Excerpted data:
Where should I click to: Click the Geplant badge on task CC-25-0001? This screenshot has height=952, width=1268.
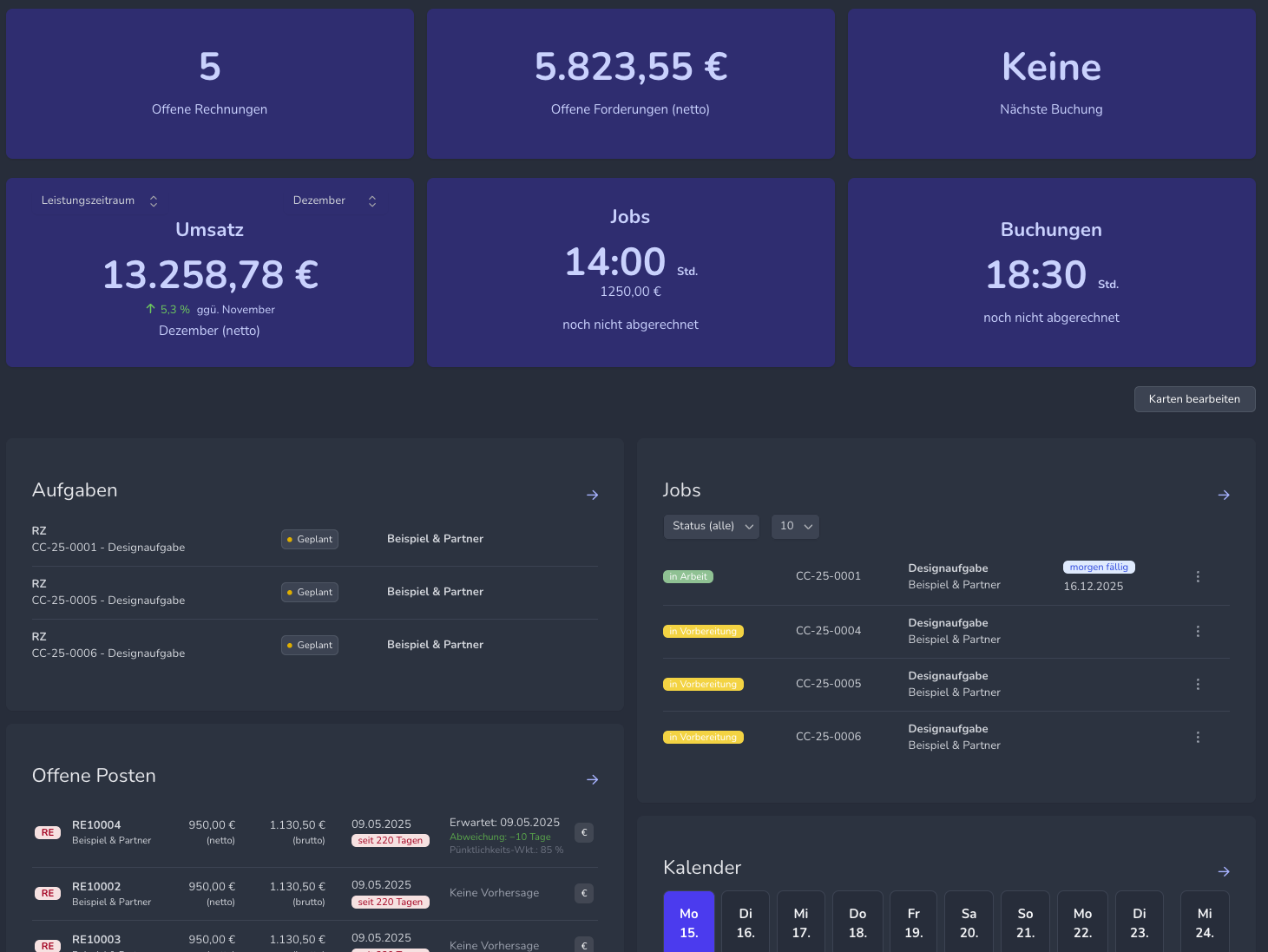(x=309, y=539)
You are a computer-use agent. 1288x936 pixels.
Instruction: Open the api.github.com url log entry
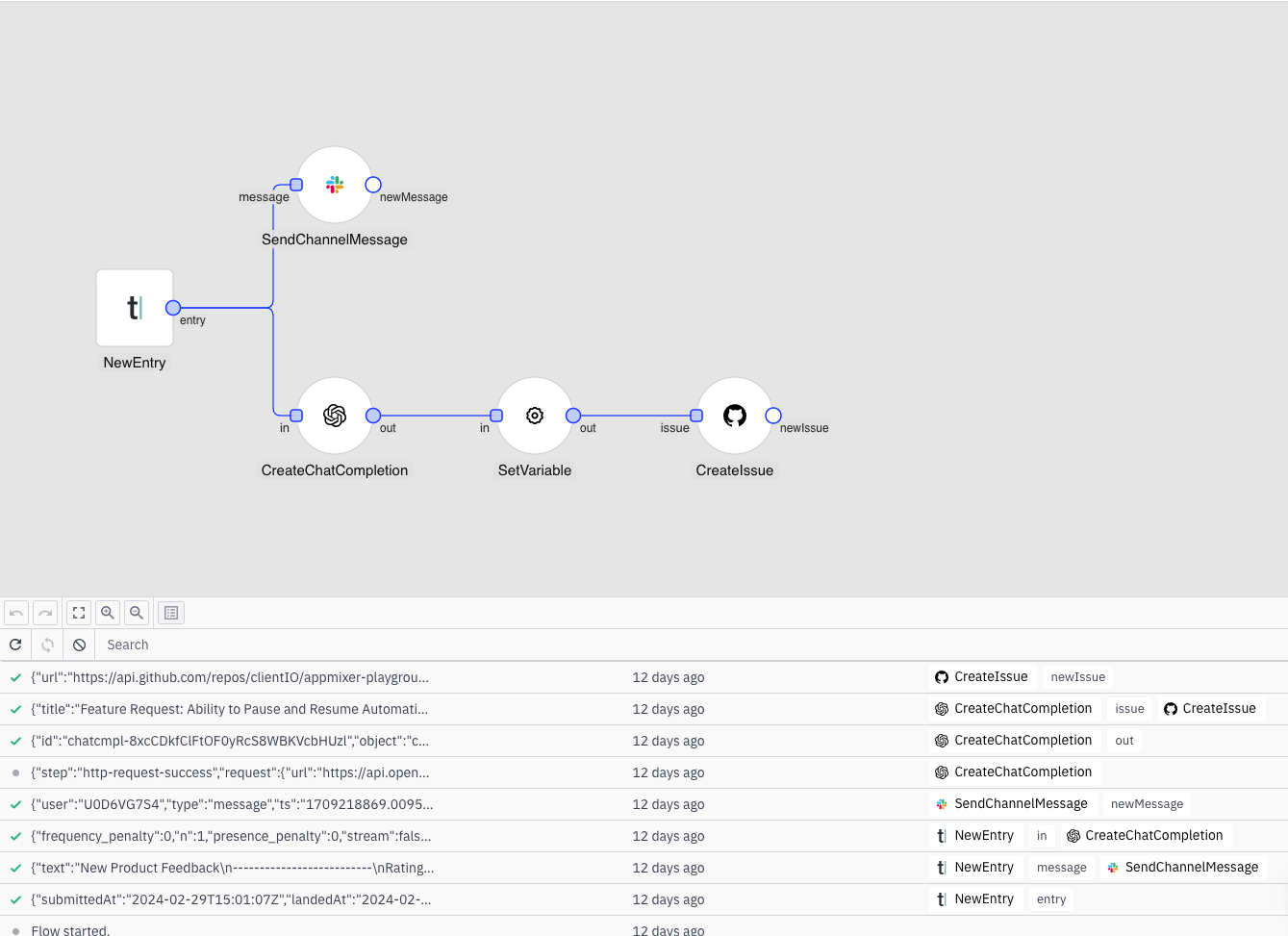coord(230,677)
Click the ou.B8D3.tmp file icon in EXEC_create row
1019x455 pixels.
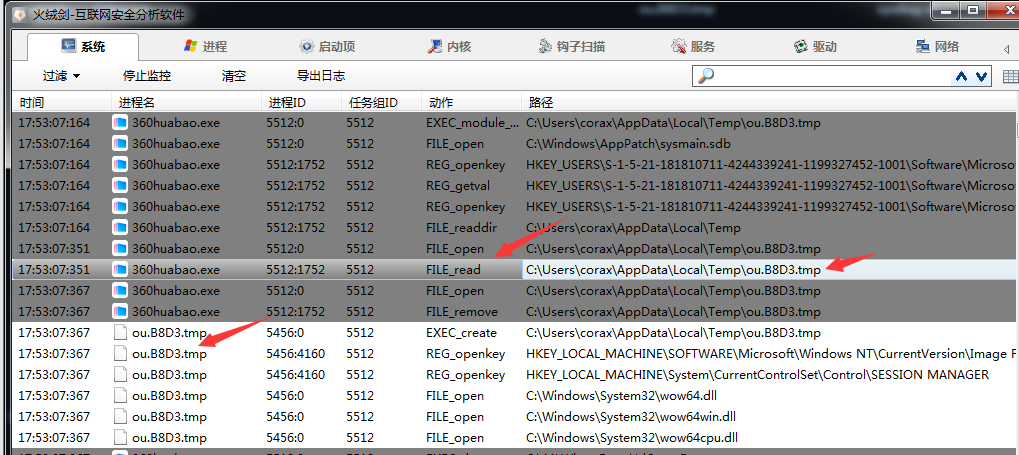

Your goal: Copy every line of the data word for word, omitting the images.

Answer area:
Where should I click to: Click the Geplant badge on task CC-25-0001? This screenshot has height=952, width=1268.
(x=309, y=539)
You are a computer-use agent. 1288x936 pixels.
Instruction: Open the api.github.com url log entry
coord(230,677)
Click the ou.B8D3.tmp file icon in EXEC_create row
1019x455 pixels.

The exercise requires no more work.